Since the U.S.`s National Weather Service began recording weather hazard costs in 1988, the U.S. alone incurred almost half a trillion dollars through 2012. The yearly average expenses, from 2003 to 2012, are slightly more than $27 billion. In 2012 alone, there were 11 weather and climate disaster events that each had exceeded $1 billion, cumulatively costing more than $110 billion in damages and 377 deaths. At least 56 percent of those damages and 33 percent of the deaths resulted from Superstorm Sandy which estimated $62 billion in damages.

Within Tornado Alley, there are several U.S. regions: First, the Plains, which received 513 tornadoes on average from 1991 to 2010; Texas received approximately 30 percent and Kansas 18.7 percent of that number. Secondly, the Mississippi Valley received 338 tornadoes on average per year. Lastly, the Ohio and Tennessee valleys received 88 tornadoes on average.

Six out of ten of the deadliest tornadoes, or those with the most fatalities, have actually taken place in the Mississippi Valley. Only one of those ten took place in the Plains, back in 1947, when an F-5 tornado travelled through Texas, Kansas and Oklahoma, killing 181 and injuring 970 people. The most recent tornado to make number 7 of this list was the infamous 2011 Joplin, Mo., tornado that killed 158 people and injured 1,000.

From mid-May to November`s end, the main threat for Mexican Gulf and East Coast residents is an Atlantic tropical cyclone or more famously known as a hurricane. These weather beasts produce a number of threats, such as, storm surges, flooding, damaging winds, and even tornadoes. The most costly and the third deadliest hurricane to strike the U.S. was the Katrina in 2005, with $108 billion in damages and 1,200 deaths.

Believe it or not, neither tornadoes nor hurricanes, two very destructive and costly weather events, were the number one weather killer in the U.S. over the last 30 years. Both kinds have made it to number two, but what has made it to the top?

The rankings of 2012 for the top-5 weather killers are:

  • #5-Flooding with 29 deaths,
  • #4- Rip Currents with 42,
  • #3- Tornadoes with 70,
  • #2-Wind with 104,
  • #1- Heat with 155.

How about the top 5 on average for the last 10 years, from 2003 to 2012?

  • #5- Rip Currents (46),
  • #4- Wind (51),
  • #3- Flooding (76),
  • #2- Hurricanes (109),
  • #1- Heat (117)

Lastly, the top 4 weather killers on average in the last 30 years, 1983 to 2012, are:

  • #4- Hurricanes (47),
  • #3- Lightning (52),
  • #2- Tornadoes (74), and
  • #1- Flooding (89)

Note: Only four killers were listed here because death statistics for heat were not recorded until 1986.

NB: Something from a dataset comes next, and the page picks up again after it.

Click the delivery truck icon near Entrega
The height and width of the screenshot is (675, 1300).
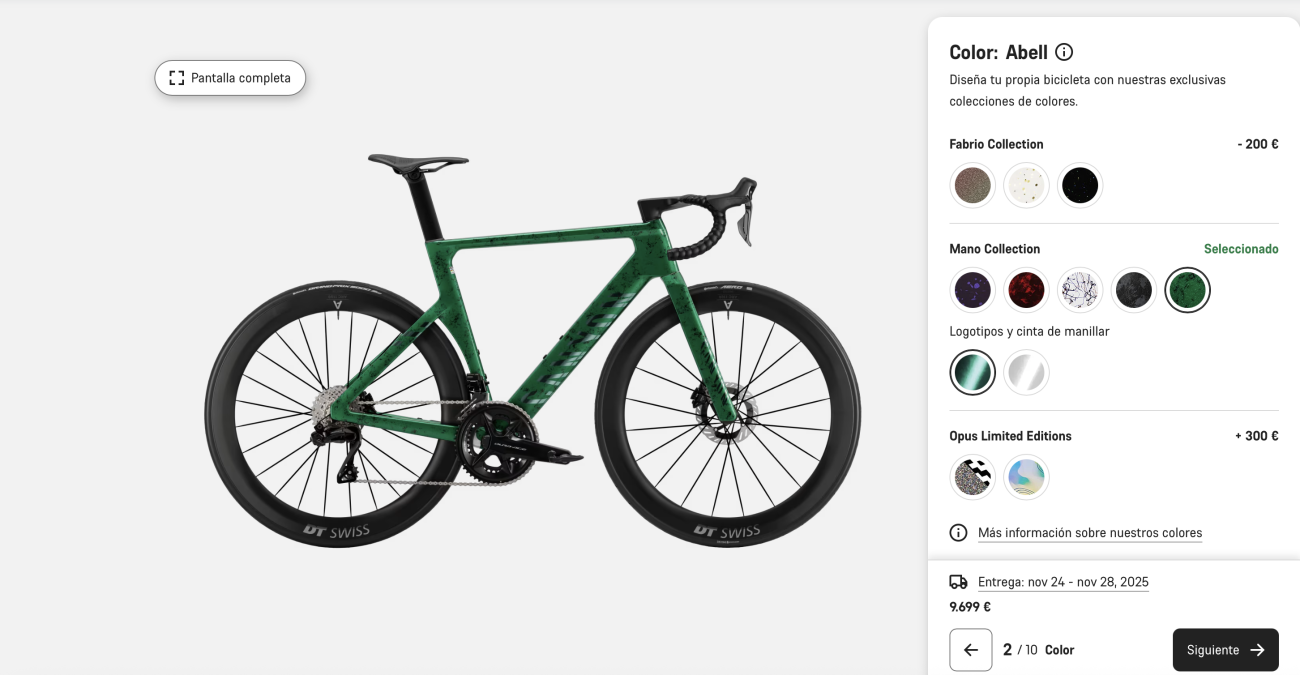956,581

One danger that made these rankings was wind, but how can wind be the cause of death separate from tornadoes? Wind is the primary cause of trees, power lines and poles falling on houses, cars and people. In addition, airplane flights and the safety of those onboard are jeopardized when they fly through intense, localized, downward gusts of wind in severe thunderstorms called downbursts. When the downburst air currents reach the surface, the wind speeds created can reach 95 mph and above, strong enough to obliterate structures and flatten trees.